Lacking metal hinges that could rust out or plastic clips that could snap or break, the Simms Foam Fly Box is held shut with four incredibly strong yet small magnets that create a tight hold.

Six rows of micro-slotted foam hold all your flies tight and in place in an easy to organize box that comes in the trademark Simms orange as well as in grey/steel- making box identification easy and painless: one colour for streamers, the other for dries. Or one for fry and one for midges.

The Simms Foam Fly box is a must have for this upcoming season and you’ll be sure to see lots of anglers using the many unique features of this fly box in the days to come as the season continues.

Tight lines and loops,


Freshwater Reports

Harrison river:

I went out scouting on Monday for the first time since the fall. I could not believe how low the river was with both boat launches closed with lots of snow on the river banks, you could almost walk across from one side to the other. There were no fry or cutthroat to be seen. On the bright side the river level is rising slowly and we are going to nice warmer temps with sunny skies to get the fry hatching and the cutthroat excited.

AS_Epoxy_group 6

Make sure to have lots of coho and pink fry in hand as last year the we had a great salmon run. To start the season the river level is much lower than last year which is good for walking and wading the river otherwise at 9.2m and up the river is into the trees. Get your tackle ready and start checking out the river as these fish move around a lot and one day to another makes a huge difference in spotting fish.

The Vedder:

The Vedder river is done for a while as the snow melt with the rainfall has coloured up the water. The visibility is  down to 6 inches making your offerings impossible to see.


This river is the best bet right now if you are chasing steelhead, bulltrout and rainbows. The river levels and  colour is in great condition. This is when the majority of the steelhead come in to the system so fishing the river itself and below the confluence though out the lower Squamish is a good bet. These fish are wild and crazy as they come in from the ocean so swing your flies and wait for the aggressive takes. As the fry come out and you want to target bulltrout fish with a floating line and fry patterns as these fish will key in on the fry. It is really exciting to see these fish come up and smash the fry on the surface.

Squamish River:

Matt was on a guided trip yesterday and had some surprising results.

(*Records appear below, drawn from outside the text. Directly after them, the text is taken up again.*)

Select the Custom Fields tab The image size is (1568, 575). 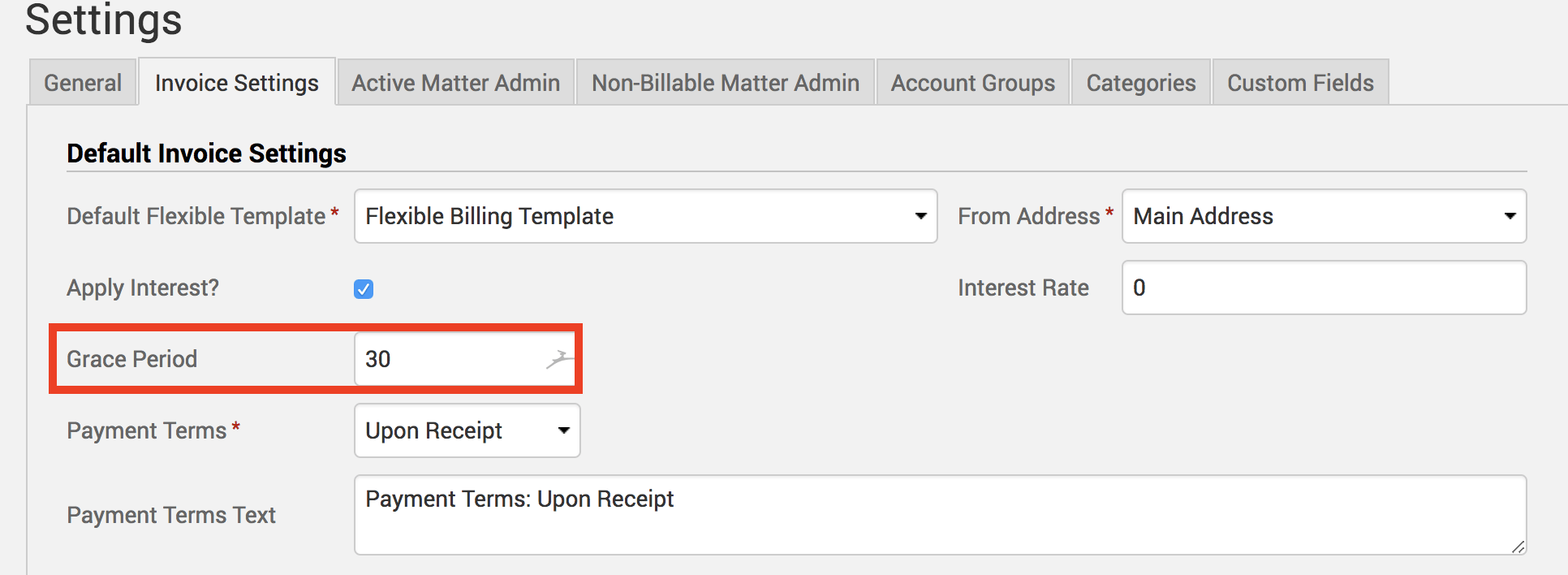tap(1300, 83)
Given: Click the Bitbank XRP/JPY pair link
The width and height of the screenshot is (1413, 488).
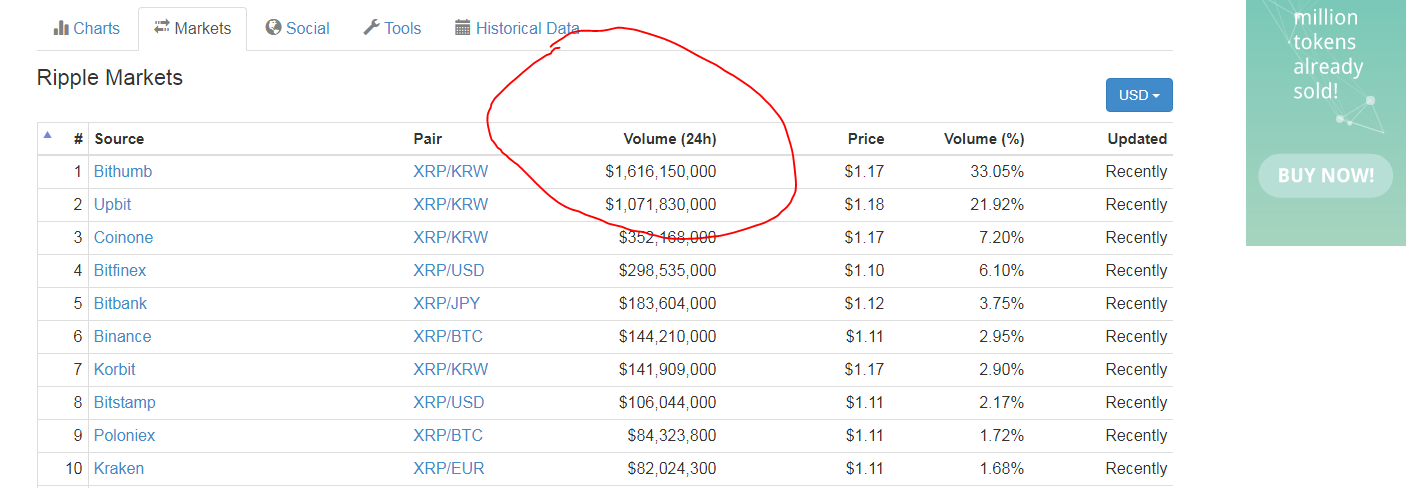Looking at the screenshot, I should tap(446, 303).
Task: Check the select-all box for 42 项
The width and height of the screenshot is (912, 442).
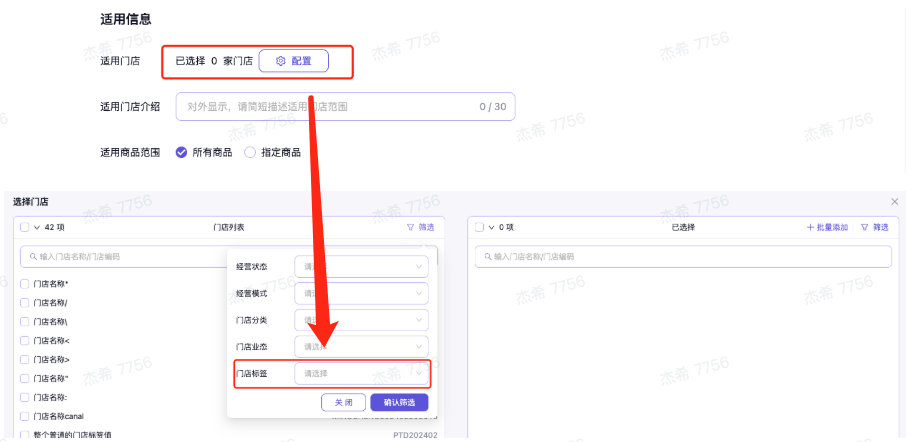Action: [25, 227]
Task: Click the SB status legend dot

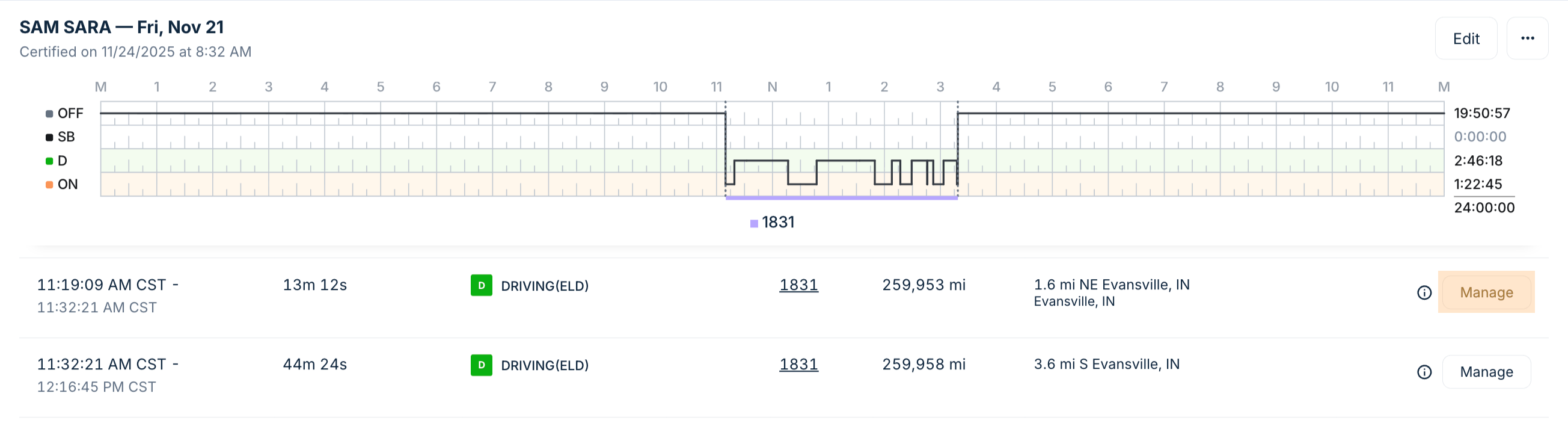Action: (49, 138)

“We hooked about 8 fish and got a coho?? River was rising but still a clearish with about 4ft visibility.  By later in the day the cheakamus was quite high and coloured but in the morning it was not blown out. Not sure where it is now. No fry were seen and the sculpin where the ticket.”

Squamish BT_Mar 6_2014 Squamish Coho_Mar 6_2014

If there is a specific area that you are looking for a report on, please feel free to contact the store to see if we have any news or reports that we may have received after this report was sent to you!

Saltwater Reports

Todd Sweet:

Went out on Sunday and tucked in behind Bowen Island at Tunstall bay to avoid the nasty outflow. Fished the early part of the ebb tide and hit 6 undersize spring in 3 hours ranging from 20-23 inches. Most were right on the bottom but interestingly enough we hit 2 at 150 ft in 180-200 feet of water.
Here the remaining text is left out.